BEGIN Source data
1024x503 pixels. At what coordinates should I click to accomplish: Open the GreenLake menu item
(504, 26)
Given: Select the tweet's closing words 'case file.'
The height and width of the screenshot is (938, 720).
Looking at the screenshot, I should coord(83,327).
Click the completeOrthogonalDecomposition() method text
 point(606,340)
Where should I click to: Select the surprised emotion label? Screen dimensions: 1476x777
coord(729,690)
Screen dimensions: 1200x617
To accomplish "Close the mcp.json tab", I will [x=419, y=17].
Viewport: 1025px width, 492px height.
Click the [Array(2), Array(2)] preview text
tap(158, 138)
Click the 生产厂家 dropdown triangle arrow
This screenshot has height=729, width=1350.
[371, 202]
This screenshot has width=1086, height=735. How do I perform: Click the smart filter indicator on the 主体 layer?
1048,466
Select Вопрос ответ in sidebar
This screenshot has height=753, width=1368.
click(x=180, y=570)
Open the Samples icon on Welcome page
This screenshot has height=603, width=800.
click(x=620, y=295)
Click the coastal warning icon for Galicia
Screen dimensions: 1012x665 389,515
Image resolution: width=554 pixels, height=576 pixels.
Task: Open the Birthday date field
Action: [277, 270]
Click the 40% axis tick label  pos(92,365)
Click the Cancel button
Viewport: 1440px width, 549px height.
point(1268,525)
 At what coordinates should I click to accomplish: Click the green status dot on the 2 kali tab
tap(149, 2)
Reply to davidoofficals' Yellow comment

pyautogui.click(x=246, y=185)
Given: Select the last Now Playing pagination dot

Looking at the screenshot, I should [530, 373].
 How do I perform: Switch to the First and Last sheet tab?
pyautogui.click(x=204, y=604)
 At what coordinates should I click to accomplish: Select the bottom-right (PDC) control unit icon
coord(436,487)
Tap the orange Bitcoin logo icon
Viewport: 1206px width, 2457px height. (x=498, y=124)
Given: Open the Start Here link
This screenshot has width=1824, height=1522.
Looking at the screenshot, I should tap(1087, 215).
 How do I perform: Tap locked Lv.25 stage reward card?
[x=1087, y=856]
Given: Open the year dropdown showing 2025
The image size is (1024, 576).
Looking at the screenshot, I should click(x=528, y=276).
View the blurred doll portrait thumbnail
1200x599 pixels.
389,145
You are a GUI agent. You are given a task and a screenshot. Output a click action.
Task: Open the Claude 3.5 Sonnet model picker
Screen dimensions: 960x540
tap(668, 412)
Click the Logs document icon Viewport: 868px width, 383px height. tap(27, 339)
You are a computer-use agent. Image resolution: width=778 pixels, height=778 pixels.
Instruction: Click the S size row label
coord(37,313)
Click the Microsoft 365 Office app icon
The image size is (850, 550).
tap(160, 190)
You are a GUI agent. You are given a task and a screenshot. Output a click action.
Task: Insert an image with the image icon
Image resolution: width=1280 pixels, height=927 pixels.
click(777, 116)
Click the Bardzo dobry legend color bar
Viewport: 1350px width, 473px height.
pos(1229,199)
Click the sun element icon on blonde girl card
END Source data
__Description of the task__. Return all the data exactly as given.

__Task response__.
1024x503 pixels. At what coordinates should I click to accomplish: Open the GreenLake menu item
(504, 26)
Given: Select the tweet's closing words 'case file.'
The height and width of the screenshot is (938, 720).
Looking at the screenshot, I should coord(83,327).
Click the completeOrthogonalDecomposition() method text
 point(606,340)
Where should I click to: Select the surprised emotion label? Screen dimensions: 1476x777
coord(729,690)
Screen dimensions: 1200x617
To accomplish "Close the mcp.json tab", I will [x=419, y=17].
Viewport: 1025px width, 492px height.
Click the [Array(2), Array(2)] preview text
tap(158, 138)
Click the 生产厂家 dropdown triangle arrow
This screenshot has height=729, width=1350.
[371, 202]
This screenshot has width=1086, height=735. How do I perform: Click the smart filter indicator on the 主体 layer?
1048,466
Select Вопрос ответ in sidebar
This screenshot has height=753, width=1368.
click(x=180, y=570)
Open the Samples icon on Welcome page
This screenshot has height=603, width=800.
click(x=620, y=295)
Click the coastal warning icon for Galicia
Screen dimensions: 1012x665 389,515
Image resolution: width=554 pixels, height=576 pixels.
Task: Open the Birthday date field
Action: [277, 270]
Click the 40% axis tick label  pos(92,365)
Click the Cancel button
Viewport: 1440px width, 549px height.
point(1268,525)
 At what coordinates should I click to accomplish: Click the green status dot on the 2 kali tab
tap(149, 2)
Reply to davidoofficals' Yellow comment

pyautogui.click(x=246, y=185)
Given: Select the last Now Playing pagination dot

Looking at the screenshot, I should [530, 373].
 How do I perform: Switch to the First and Last sheet tab?
pyautogui.click(x=204, y=604)
 At what coordinates should I click to accomplish: Select the bottom-right (PDC) control unit icon
coord(436,487)
Tap the orange Bitcoin logo icon
Viewport: 1206px width, 2457px height. (x=498, y=124)
Given: Open the Start Here link
This screenshot has width=1824, height=1522.
Looking at the screenshot, I should tap(1087, 215).
 How do I perform: Tap locked Lv.25 stage reward card?
[x=1087, y=856]
Given: Open the year dropdown showing 2025
The image size is (1024, 576).
Looking at the screenshot, I should click(x=528, y=276).
View the blurred doll portrait thumbnail
1200x599 pixels.
389,145
You are a GUI agent. You are given a task and a screenshot. Output a click action.
Task: Open the Claude 3.5 Sonnet model picker
Screen dimensions: 960x540
tap(668, 412)
Click the Logs document icon Viewport: 868px width, 383px height. tap(27, 339)
You are a computer-use agent. Image resolution: width=778 pixels, height=778 pixels.
Instruction: Click the S size row label
coord(37,313)
Click the Microsoft 365 Office app icon
The image size is (850, 550).
tap(160, 190)
You are a GUI agent. You are given a task and a screenshot. Output a click action.
Task: Insert an image with the image icon
Image resolution: width=1280 pixels, height=927 pixels.
click(777, 116)
Click the Bardzo dobry legend color bar
Viewport: 1350px width, 473px height.
pos(1229,199)
Click the sun element icon on blonde girl card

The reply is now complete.